_Material for the task_.
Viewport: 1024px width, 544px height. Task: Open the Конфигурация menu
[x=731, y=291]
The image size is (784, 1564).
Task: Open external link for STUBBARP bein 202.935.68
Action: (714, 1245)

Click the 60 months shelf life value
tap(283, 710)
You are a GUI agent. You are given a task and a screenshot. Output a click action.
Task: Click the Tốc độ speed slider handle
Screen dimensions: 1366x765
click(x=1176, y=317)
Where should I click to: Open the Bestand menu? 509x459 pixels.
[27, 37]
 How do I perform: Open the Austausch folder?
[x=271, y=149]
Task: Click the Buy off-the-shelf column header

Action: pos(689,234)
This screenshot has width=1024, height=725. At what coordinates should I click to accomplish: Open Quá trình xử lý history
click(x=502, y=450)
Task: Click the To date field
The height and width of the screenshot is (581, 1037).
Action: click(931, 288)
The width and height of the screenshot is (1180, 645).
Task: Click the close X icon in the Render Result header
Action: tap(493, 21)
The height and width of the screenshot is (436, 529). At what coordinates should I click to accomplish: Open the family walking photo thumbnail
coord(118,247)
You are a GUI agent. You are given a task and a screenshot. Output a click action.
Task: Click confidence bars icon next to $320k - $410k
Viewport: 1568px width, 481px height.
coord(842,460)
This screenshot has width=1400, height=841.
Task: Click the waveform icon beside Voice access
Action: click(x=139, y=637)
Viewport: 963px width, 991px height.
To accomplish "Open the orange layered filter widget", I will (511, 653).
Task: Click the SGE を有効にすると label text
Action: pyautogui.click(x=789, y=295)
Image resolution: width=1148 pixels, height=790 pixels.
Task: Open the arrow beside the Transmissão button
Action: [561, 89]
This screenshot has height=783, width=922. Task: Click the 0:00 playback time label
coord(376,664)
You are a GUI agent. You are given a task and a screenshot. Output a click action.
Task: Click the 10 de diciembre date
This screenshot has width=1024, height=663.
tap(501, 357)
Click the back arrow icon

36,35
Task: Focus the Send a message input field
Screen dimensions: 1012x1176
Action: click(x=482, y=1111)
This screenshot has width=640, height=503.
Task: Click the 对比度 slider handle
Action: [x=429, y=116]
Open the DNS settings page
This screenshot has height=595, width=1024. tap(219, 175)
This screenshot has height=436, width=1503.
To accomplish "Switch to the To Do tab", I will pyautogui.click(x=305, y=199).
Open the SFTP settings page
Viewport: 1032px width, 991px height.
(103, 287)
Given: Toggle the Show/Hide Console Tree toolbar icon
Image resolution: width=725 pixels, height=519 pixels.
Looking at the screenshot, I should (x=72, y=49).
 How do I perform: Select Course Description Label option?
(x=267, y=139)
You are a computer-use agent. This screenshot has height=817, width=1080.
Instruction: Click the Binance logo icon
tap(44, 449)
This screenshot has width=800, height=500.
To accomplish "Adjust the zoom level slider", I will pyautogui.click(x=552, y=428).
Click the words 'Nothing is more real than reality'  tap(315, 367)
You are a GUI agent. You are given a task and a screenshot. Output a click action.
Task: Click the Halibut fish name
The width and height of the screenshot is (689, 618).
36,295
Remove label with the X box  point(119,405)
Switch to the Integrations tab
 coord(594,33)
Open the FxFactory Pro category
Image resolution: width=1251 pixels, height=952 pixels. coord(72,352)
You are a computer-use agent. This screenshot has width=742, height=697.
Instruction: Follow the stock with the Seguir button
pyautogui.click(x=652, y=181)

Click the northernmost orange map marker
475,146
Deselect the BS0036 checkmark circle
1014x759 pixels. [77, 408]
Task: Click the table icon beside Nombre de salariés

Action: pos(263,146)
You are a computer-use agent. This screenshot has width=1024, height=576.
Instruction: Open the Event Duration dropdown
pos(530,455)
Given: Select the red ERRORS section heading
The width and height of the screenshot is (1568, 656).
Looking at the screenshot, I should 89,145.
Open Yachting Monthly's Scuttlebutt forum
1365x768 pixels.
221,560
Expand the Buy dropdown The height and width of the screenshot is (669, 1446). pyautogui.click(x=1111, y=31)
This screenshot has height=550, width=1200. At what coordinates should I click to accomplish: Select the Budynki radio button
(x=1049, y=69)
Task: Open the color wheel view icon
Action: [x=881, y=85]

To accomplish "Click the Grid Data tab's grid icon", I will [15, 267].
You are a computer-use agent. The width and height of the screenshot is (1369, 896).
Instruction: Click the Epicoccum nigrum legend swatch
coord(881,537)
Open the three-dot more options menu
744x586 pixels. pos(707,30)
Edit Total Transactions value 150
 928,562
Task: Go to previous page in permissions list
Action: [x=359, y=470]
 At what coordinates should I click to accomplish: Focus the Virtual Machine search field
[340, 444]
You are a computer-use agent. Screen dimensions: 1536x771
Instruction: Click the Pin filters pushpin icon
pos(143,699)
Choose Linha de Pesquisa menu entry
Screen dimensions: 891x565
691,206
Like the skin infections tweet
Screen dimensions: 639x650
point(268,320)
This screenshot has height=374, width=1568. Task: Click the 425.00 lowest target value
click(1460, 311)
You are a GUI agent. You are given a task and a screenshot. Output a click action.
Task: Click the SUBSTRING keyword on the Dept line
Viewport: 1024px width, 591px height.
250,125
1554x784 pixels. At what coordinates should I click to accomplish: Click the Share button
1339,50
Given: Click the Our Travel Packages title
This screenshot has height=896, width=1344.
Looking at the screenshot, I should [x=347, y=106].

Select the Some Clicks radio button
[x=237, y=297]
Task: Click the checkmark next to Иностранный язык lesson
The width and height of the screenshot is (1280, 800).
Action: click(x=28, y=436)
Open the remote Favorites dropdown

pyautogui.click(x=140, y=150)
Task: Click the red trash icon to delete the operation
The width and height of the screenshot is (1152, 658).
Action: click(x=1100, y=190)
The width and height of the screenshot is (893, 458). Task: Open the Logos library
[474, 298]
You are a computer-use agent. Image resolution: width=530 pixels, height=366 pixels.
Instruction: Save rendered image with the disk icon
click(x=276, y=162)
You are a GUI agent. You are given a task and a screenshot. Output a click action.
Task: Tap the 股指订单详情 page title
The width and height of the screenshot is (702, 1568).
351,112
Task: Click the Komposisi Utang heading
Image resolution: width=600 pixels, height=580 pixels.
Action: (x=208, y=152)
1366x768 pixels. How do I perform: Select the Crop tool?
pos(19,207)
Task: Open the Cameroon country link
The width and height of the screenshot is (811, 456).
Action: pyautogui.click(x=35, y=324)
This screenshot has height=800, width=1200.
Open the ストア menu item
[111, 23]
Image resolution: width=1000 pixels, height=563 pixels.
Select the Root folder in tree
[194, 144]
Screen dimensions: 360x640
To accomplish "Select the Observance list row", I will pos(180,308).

_Problem description_.
Supply the number of lines above that contain the word "title", and nothing else.

_Solution for this exercise_.
2